** Goal of the exercise **
Copy the records out again in full, keeping them identical.

** Provided data **
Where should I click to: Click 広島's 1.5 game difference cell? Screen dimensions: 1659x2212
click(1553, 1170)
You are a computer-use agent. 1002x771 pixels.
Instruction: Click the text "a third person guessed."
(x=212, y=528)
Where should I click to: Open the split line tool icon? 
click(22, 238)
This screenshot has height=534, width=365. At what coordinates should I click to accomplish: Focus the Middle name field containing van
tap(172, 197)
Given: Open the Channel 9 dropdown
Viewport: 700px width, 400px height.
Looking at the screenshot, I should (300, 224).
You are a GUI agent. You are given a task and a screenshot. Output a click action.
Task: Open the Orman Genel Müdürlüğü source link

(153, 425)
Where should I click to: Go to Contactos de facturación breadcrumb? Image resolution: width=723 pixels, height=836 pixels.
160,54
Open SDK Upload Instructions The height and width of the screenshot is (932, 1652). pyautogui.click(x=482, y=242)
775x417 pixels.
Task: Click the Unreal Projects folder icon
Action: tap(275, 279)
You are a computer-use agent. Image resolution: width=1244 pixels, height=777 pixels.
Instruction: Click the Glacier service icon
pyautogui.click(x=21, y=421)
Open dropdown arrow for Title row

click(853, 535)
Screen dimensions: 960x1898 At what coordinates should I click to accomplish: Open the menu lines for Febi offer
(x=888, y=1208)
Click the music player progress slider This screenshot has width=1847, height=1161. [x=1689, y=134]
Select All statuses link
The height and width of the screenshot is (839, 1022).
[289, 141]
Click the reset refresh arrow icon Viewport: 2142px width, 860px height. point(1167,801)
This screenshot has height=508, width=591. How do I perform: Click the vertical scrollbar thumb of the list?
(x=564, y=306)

** Result of this task **
Where should I click to: Click 広島's 1.5 game difference cell? Screen dimensions: 1659x2212
click(1553, 1170)
You are a computer-use agent. 1002x771 pixels.
Instruction: Click the text "a third person guessed."
(x=212, y=528)
Where should I click to: Open the split line tool icon? 
click(22, 238)
This screenshot has height=534, width=365. At what coordinates should I click to accomplish: Focus the Middle name field containing van
tap(172, 197)
Given: Open the Channel 9 dropdown
Viewport: 700px width, 400px height.
Looking at the screenshot, I should (300, 224).
You are a GUI agent. You are given a task and a screenshot. Output a click action.
Task: Open the Orman Genel Müdürlüğü source link

(153, 425)
Where should I click to: Go to Contactos de facturación breadcrumb? Image resolution: width=723 pixels, height=836 pixels.
160,54
Open SDK Upload Instructions The height and width of the screenshot is (932, 1652). pyautogui.click(x=482, y=242)
775x417 pixels.
Task: Click the Unreal Projects folder icon
Action: tap(275, 279)
You are a computer-use agent. Image resolution: width=1244 pixels, height=777 pixels.
Instruction: Click the Glacier service icon
pyautogui.click(x=21, y=421)
Open dropdown arrow for Title row

click(853, 535)
Screen dimensions: 960x1898 At what coordinates should I click to accomplish: Open the menu lines for Febi offer
(x=888, y=1208)
Click the music player progress slider This screenshot has width=1847, height=1161. [x=1689, y=134]
Select All statuses link
The height and width of the screenshot is (839, 1022).
[289, 141]
Click the reset refresh arrow icon Viewport: 2142px width, 860px height. point(1167,801)
This screenshot has height=508, width=591. How do I perform: Click the vertical scrollbar thumb of the list?
(x=564, y=306)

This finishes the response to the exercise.